From mboxrd@z Thu Jan  1 00:00:00 1970
X-Msuck: nntp://news.gmane.io/gmane.comp.sysutils.supervision.general/903
Path: news.gmane.org!not-for-mail
From: Charlie Brady <charlieb-supervision@budge.apana.org.au>
Newsgroups: gmane.comp.sysutils.supervision.general
Subject: Re: runit under sysvinit - coping when runsvdir dies
Date: Tue, 15 Nov 2005 22:50:39 -0500 (EST)
Message-ID: <Pine.LNX.4.61.0511152202500.21197@e-smith.charlieb.ott.istop.com>
References: <dlajh8$eqj$1@sea.gmane.org>
NNTP-Posting-Host: main.gmane.org
Mime-Version: 1.0
Content-Type: TEXT/PLAIN; charset=US-ASCII; format=flowed
X-Trace: sea.gmane.org 1132113103 27118 80.91.229.2 (16 Nov 2005 03:51:43 GMT)
X-Complaints-To: usenet@sea.gmane.org
NNTP-Posting-Date: Wed, 16 Nov 2005 03:51:43 +0000 (UTC)
Cc: supervision@list.skarnet.org
Original-X-From: supervision-return-1139-gcsg-supervision=m.gmane.org@list.skarnet.org Wed Nov 16 04:51:39 2005
Return-path: <supervision-return-1139-gcsg-supervision=m.gmane.org@list.skarnet.org>
Original-Received: from antah.skarnet.org ([212.85.147.14])
	by ciao.gmane.org with smtp (Exim 4.43)
	id 1EcEJq-0001Rp-Jz
	for gcsg-supervision@gmane.org; Wed, 16 Nov 2005 04:50:47 +0100
Original-Received: (qmail 26590 invoked by uid 76); 16 Nov 2005 03:51:04 -0000
Mailing-List: contact supervision-help@list.skarnet.org; run by ezmlm
List-Post: <mailto:supervision@list.skarnet.org>
List-Help: <mailto:supervision-help@list.skarnet.org>
List-Unsubscribe: <mailto:supervision-unsubscribe@list.skarnet.org>
List-Subscribe: <mailto:supervision-subscribe@list.skarnet.org>
List-Archive: <http://www.skarnet.org/lists/>
Original-Received: (qmail 26584 invoked from network); 16 Nov 2005 03:51:04 -0000
X-X-Sender: charlieb@e-smith.charlieb.ott.istop.com
Original-To: Charles Duffy <cduffy@spamcop.net>
In-Reply-To: <dlajh8$eqj$1@sea.gmane.org>
Xref: news.gmane.org gmane.comp.sysutils.supervision.general:903
Archived-At: <http://permalink.gmane.org/gmane.comp.sysutils.supervision.general/903>


On Mon, 14 Nov 2005, Charles Duffy wrote:

> I recently had a situation on a fielded server where runsvdir (from runit 
> 1.2.3) apparently died; in any event, all the runsv processes which would 
> typically be directly under runsvdir were instead inherited by sysvinit and 
> running there. However, since runsvdir was respawned by sysvinit, a great 
> deal of CPU time was being spent continuously trying to start new runsv 
> instances under the fresh runsvdir -- attempts which failed because there 
> were still runsv instances alive and holding open the relevant locks. I 
> killed the old runsv instances with "runsvctrl e", and fresh children of the 
> new runsvdir took their place -- but there are still some questions raised:
>
> - How could this have happened? The system's message log doesn't show the OOM 
> killer taking down runsvdir or any segfault on the part of the same.

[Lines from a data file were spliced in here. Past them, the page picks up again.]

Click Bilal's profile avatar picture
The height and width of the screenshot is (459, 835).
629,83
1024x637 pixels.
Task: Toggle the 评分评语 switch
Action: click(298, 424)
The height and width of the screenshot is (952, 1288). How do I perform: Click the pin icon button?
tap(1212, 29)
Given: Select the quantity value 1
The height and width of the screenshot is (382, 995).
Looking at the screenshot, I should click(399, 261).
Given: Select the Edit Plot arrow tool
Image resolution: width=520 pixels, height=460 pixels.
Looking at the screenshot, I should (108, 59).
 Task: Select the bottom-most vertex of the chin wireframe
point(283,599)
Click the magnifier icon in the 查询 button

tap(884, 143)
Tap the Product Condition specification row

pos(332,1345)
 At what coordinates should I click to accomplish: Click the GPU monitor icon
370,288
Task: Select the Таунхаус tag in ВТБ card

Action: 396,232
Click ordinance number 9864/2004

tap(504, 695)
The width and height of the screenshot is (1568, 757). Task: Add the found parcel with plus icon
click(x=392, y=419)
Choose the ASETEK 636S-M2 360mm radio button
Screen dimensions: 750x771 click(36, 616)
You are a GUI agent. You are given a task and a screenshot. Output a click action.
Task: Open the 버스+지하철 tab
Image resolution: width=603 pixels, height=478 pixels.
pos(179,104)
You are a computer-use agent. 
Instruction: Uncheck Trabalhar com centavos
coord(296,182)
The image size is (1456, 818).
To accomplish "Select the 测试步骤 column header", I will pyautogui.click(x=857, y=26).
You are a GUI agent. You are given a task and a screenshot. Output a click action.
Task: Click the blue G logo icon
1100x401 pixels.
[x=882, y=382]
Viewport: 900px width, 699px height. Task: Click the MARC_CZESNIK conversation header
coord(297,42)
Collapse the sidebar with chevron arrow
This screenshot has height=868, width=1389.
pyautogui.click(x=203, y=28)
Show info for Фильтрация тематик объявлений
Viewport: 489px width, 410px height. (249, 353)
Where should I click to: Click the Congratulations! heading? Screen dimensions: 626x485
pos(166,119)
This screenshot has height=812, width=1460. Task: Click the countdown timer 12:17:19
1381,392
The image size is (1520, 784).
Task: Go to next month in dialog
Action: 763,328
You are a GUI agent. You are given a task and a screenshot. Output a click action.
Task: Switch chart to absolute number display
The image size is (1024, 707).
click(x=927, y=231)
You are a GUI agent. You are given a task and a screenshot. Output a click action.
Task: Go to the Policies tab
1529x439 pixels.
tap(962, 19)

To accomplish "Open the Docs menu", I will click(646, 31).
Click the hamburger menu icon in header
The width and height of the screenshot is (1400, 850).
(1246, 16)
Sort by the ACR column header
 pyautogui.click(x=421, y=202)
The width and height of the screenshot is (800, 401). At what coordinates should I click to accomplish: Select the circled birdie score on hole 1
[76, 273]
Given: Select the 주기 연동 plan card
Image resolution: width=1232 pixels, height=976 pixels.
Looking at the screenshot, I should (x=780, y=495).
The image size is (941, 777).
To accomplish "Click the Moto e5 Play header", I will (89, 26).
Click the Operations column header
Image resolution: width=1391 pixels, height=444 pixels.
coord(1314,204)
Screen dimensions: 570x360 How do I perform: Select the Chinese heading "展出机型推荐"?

If any of the run scripts (or programs exec'd by the run scripts) did not 
create a new process group, but sent a kill or term signal to its own 
process group (pppd used to do this in the past, and maybe still does), 
then I think it could have brought down the whole pack of cards. In order 
to prevent this, I think that each runsv should start a new process group 
for the run script to execute in.

Note that for any service with a 'down' file, runsv crashing could mean 
that the service changes from an up state to a down state - which is 
almost certainly not want you want to happen (you're running runit to 
prevent such unrequested transitions).